::: TEXT EXCERPT

In those early days, Montaner worked with other researchers to convince the BC government of HAART’s cost-effectiveness. The subsequent buy-in from policymakers helped realize a drop of 65 per cent in new HIV cases and a stunning reduction of 88 per cent in new AIDS cases since 1994. This put Vancouver on the map as the birthplace of modern HIV/AIDS therapy.

In 2000, Montaner’s team made another paradigm-shifting discovery: not only did HAART prevent the progression of HIV into AIDS, it also reduced the amount of the virus in the body — blood and sexual fluids alike — to undetectable levels. This decreased viral load cut transmission rates by more than 95 per cent. With this discovery, researchers had in hand a highly effective means for preventing the spread of the disease.

To further reduce transmission and harm, Montaner pushed for the creation of Insite, North America’s first legal supervised injection site where intravenous drug users could get clean needles and access staff nurses who would provide medical care. The result of developing the Vancouver site was clear: “Insite saves lives and tax dollars…benefits include increased uptake into addiction services, reduced HIV risk behaviour and improved public order,” said Montaner. The B.C. government and Canada’s leading medical and public health bodies, including the Canadian Medical Association and the Canadian Public Health Association, have all since endorsed Insite.

::::::

| EXERCISE |
Pick up the passage on Montaner's HIV/AIDS work in Vancouver after its final sentence and carry it on in the same manner.

::: SUPPLIED ENTRIES

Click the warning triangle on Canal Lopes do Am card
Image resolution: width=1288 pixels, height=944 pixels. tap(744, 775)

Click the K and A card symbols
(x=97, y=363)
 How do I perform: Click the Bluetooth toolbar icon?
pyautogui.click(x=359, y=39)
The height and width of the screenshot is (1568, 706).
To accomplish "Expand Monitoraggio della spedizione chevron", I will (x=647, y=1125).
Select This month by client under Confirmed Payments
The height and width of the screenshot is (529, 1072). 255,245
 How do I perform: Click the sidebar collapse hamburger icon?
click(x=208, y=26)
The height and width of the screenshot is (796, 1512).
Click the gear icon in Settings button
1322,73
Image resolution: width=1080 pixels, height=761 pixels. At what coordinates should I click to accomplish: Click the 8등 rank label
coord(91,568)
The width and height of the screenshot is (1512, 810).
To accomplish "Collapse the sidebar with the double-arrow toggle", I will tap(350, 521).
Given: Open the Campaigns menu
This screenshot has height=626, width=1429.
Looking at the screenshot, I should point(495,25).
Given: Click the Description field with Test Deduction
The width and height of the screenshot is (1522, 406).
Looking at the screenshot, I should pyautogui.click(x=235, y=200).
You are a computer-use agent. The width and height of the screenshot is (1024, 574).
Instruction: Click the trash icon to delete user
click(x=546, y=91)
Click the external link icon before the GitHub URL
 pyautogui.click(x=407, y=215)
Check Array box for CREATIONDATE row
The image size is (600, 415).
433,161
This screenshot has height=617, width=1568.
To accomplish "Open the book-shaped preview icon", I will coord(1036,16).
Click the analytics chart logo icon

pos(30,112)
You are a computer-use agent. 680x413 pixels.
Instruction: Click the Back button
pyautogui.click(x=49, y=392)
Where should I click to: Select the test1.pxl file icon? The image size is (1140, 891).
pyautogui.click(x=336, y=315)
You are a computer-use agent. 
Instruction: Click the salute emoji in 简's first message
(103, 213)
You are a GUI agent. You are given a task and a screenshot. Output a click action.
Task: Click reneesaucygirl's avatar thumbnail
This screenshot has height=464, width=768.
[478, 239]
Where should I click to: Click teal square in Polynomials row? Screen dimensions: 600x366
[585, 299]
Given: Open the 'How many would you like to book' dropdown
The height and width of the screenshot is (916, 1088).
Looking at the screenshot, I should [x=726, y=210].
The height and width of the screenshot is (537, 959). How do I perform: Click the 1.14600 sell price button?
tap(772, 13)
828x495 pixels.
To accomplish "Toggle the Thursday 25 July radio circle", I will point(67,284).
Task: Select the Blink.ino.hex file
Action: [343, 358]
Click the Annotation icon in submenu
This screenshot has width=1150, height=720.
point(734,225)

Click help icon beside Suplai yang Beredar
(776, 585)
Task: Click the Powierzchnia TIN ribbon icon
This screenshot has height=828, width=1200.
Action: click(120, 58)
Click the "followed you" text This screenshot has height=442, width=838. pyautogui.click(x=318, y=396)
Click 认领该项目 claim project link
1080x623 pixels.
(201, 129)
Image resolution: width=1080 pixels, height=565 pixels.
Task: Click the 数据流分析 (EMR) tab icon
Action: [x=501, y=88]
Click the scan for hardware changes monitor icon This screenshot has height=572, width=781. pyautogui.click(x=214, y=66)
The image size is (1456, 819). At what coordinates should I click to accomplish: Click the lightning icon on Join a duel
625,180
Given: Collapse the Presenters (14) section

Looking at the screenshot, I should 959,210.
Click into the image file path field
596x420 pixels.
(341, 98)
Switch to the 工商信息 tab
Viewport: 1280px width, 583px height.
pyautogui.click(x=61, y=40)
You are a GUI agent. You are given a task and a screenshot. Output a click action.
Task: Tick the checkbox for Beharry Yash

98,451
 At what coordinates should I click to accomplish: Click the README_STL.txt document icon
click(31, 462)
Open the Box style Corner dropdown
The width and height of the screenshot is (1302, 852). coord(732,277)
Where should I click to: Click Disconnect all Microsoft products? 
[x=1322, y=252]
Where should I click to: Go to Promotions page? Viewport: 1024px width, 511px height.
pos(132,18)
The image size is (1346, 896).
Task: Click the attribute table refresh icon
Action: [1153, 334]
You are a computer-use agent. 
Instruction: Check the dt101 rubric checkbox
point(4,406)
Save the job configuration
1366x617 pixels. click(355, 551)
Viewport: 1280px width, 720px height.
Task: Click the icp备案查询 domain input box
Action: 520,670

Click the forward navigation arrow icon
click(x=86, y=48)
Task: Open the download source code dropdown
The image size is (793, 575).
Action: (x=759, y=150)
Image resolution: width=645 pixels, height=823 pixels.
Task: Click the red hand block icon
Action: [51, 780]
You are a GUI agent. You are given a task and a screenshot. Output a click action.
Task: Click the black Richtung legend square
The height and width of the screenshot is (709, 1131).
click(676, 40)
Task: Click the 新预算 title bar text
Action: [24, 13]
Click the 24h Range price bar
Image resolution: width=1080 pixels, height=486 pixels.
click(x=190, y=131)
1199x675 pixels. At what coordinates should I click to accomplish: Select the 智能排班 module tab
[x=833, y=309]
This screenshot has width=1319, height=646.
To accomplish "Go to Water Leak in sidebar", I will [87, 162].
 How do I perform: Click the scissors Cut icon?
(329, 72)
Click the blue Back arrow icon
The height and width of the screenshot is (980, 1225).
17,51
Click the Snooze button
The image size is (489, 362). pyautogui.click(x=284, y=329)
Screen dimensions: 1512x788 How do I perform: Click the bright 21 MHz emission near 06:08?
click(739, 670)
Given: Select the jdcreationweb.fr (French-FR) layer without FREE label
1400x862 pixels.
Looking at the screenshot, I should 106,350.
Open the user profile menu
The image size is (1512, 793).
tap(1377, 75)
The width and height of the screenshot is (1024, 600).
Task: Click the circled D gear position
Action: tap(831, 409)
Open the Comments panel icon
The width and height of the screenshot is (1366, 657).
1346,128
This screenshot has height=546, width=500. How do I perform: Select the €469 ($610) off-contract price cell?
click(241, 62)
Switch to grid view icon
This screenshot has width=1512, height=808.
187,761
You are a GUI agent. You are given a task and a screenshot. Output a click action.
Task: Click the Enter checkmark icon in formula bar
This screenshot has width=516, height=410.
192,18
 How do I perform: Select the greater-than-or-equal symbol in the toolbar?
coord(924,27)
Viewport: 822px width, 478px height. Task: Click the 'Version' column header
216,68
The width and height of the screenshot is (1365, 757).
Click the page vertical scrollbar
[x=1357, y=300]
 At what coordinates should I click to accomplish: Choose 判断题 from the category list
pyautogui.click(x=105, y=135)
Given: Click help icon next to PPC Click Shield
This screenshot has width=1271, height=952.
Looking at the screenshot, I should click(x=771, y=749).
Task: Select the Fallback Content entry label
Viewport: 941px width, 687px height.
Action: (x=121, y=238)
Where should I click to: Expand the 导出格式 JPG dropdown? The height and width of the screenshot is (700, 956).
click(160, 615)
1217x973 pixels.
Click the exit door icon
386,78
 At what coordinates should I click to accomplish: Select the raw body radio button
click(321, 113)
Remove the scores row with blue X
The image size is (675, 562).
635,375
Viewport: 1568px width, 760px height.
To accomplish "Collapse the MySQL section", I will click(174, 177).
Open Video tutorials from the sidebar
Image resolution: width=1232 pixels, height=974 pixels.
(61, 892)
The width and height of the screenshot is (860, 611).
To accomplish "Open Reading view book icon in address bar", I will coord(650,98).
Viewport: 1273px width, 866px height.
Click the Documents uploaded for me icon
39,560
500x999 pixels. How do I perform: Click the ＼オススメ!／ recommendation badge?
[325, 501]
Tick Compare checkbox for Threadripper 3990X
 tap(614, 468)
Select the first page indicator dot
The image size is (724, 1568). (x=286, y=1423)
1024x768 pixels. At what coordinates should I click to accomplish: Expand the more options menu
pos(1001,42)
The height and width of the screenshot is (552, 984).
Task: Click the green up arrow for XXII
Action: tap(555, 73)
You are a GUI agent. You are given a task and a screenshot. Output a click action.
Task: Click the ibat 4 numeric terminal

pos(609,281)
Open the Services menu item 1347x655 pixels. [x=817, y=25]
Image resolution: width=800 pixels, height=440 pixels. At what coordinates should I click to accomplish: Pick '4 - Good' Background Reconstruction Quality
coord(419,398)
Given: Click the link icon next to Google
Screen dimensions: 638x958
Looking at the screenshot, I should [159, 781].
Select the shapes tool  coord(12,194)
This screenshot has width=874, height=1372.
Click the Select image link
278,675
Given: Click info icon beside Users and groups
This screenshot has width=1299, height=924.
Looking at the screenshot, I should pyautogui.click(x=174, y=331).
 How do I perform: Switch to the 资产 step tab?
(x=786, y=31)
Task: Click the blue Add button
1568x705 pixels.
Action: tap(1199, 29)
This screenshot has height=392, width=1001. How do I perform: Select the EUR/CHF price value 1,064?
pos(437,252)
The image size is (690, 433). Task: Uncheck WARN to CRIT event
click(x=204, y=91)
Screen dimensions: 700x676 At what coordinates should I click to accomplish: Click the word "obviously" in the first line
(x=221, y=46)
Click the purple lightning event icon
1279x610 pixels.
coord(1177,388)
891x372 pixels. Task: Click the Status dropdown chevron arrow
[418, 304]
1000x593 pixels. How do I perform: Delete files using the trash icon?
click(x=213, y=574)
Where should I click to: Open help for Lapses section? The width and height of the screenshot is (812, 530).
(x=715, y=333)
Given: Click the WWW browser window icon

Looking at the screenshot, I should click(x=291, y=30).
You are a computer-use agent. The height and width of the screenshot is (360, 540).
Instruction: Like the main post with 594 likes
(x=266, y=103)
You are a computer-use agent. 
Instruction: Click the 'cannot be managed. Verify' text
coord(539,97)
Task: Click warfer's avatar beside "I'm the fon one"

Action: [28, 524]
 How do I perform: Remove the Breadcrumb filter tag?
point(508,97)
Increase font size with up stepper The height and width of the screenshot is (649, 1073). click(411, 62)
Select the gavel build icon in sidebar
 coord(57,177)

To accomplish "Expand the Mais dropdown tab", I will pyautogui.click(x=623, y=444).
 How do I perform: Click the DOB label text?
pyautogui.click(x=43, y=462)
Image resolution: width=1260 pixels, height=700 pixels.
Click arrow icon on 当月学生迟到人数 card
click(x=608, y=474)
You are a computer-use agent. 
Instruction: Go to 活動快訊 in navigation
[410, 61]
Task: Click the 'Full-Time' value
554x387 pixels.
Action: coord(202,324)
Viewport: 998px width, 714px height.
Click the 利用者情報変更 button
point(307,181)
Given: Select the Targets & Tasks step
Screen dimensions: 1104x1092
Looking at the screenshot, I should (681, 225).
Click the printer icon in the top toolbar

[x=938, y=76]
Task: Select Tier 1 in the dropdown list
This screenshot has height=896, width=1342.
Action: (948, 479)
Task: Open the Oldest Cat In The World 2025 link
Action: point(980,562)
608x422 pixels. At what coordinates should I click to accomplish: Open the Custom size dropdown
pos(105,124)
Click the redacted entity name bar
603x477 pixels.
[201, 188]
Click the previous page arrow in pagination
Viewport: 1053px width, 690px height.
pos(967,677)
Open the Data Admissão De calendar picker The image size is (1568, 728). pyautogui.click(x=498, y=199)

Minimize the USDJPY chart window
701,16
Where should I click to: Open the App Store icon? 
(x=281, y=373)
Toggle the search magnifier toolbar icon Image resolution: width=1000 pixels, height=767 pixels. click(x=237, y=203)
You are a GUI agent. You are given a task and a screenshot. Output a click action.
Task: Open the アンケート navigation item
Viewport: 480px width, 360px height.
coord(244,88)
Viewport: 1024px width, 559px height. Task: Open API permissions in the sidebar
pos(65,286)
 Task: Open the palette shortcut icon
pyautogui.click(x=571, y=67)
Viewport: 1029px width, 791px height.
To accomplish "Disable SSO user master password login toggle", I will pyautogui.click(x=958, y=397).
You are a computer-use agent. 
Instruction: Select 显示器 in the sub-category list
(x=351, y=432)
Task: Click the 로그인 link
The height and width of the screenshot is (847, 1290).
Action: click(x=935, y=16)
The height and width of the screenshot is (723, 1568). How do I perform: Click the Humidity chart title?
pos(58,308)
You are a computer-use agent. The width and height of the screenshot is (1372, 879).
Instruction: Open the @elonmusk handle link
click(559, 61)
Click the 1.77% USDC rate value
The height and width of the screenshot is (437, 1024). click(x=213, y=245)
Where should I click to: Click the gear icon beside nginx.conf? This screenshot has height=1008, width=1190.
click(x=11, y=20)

::::::

| RESULT BELOW |
In 2006, at the International AIDS Society Conference in Toronto, Montaner and his team unveiled their comprehensive HAART-based strategy: Treatment as Prevention® or TasP® and what is a multi-faceted approach that includes expanded testing, compassionate care and immediate, universal access to treatment through antiretroviral medications. Between 1994 and 2013, TasP® cut the number of new AIDS cases in BC by a staggering 88 per cent. Thanks to TasP®, mother-to-child HIV transmission has been virtually eliminated in British Columbia.

The rest of the world has since come around to the idea of HIV treatment upon diagnosis. In 2015, the World Health Organization adopted this standard in its HIV treatment guidelines. Today, HAART continues to be the international gold standard in HIV treatment.

Currently, Montaner heads up UBC’s Division of AIDS and is the director of the UBC-affiliated BC Centre for Excellence (BC-CfE) in HIV/AIDS. He is a global leader in the fight to eliminate the disease and is tireless in his pursuit of improving the health of those living with HIV and AIDS. He is similarly intent on eliminating other communicable diseases that are major health burdens around the world, such as hepatitis C.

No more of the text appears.